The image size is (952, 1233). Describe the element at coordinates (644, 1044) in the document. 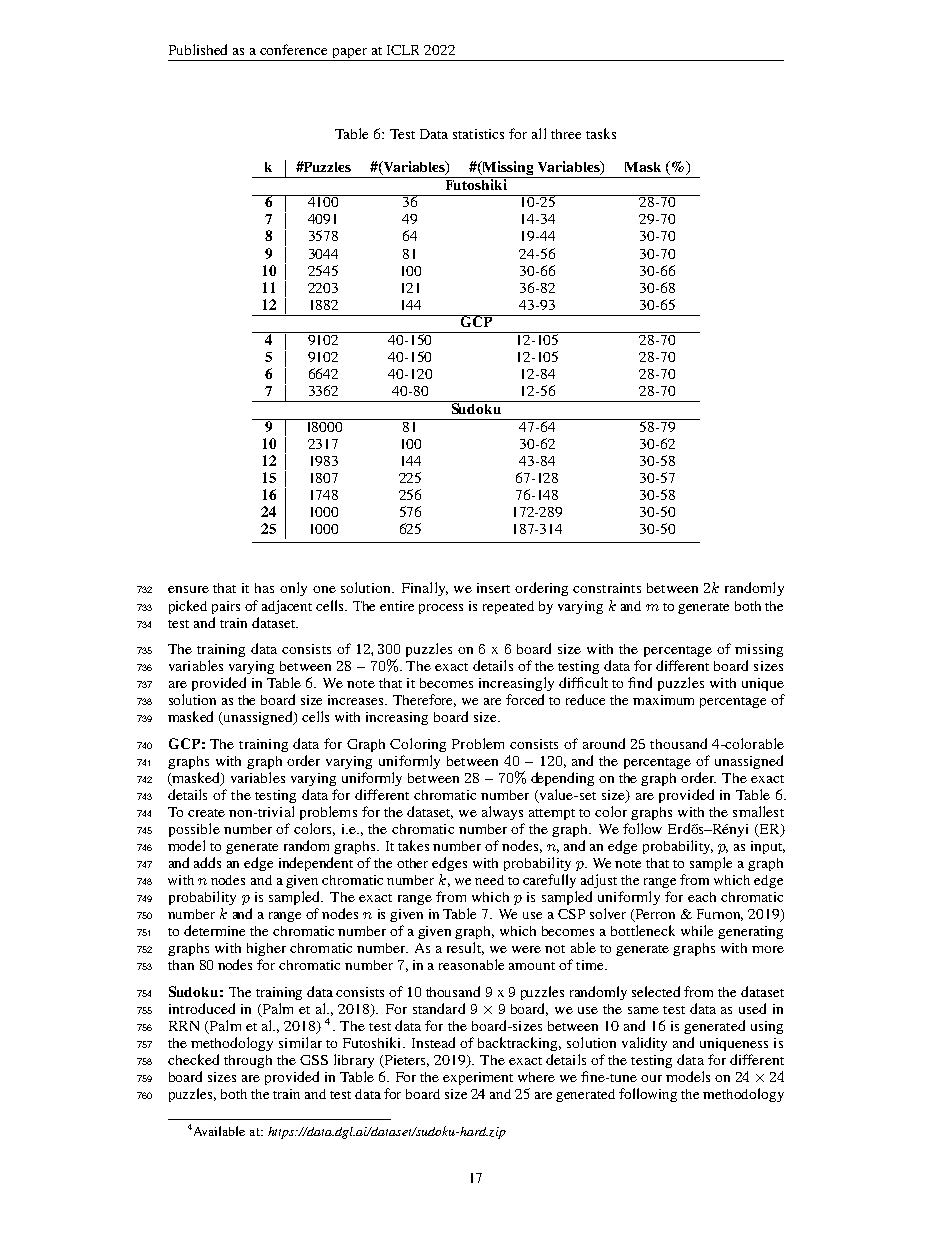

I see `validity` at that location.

---

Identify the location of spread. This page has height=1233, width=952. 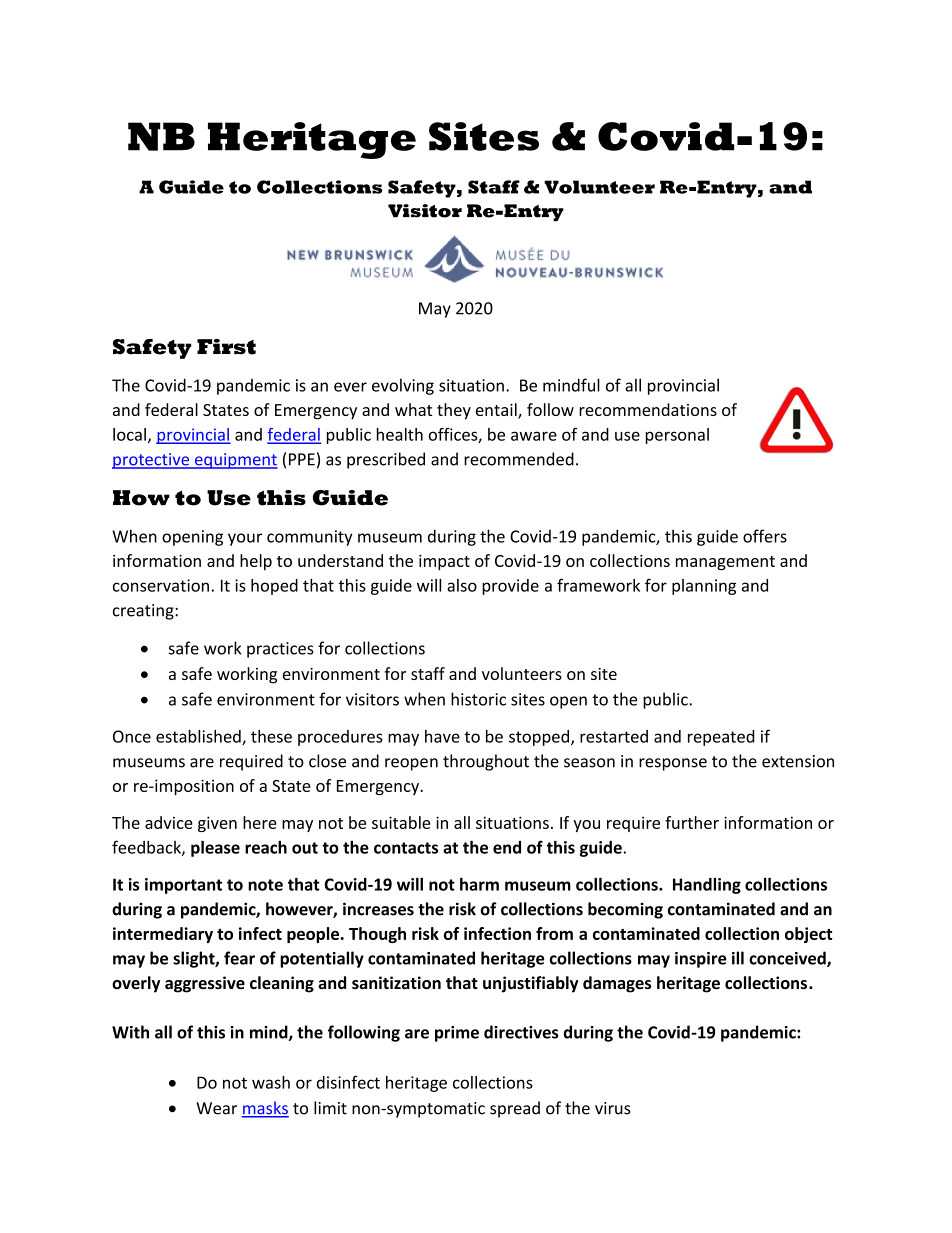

--

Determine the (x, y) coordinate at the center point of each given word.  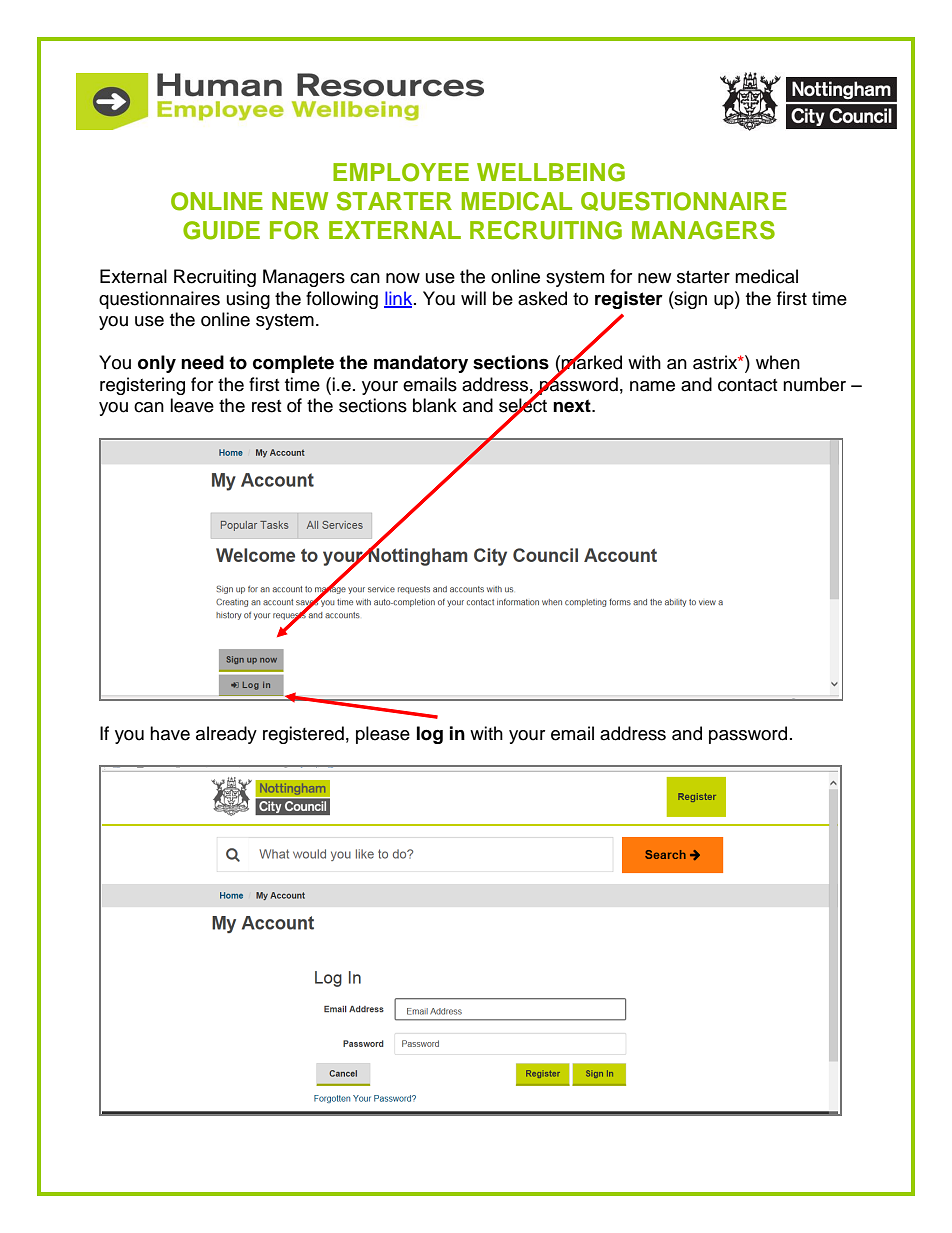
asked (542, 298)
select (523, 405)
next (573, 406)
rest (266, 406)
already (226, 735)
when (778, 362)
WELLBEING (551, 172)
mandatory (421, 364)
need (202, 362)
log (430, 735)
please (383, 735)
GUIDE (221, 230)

(Goal): Quote the listing lines from the one containing "when (778, 362)" through the one containing "GUIDE (221, 230)", with both of those lines included.

(Written reply):
when (778, 362)
WELLBEING (551, 172)
mandatory (421, 364)
need (202, 362)
log (430, 735)
please (383, 735)
GUIDE (221, 230)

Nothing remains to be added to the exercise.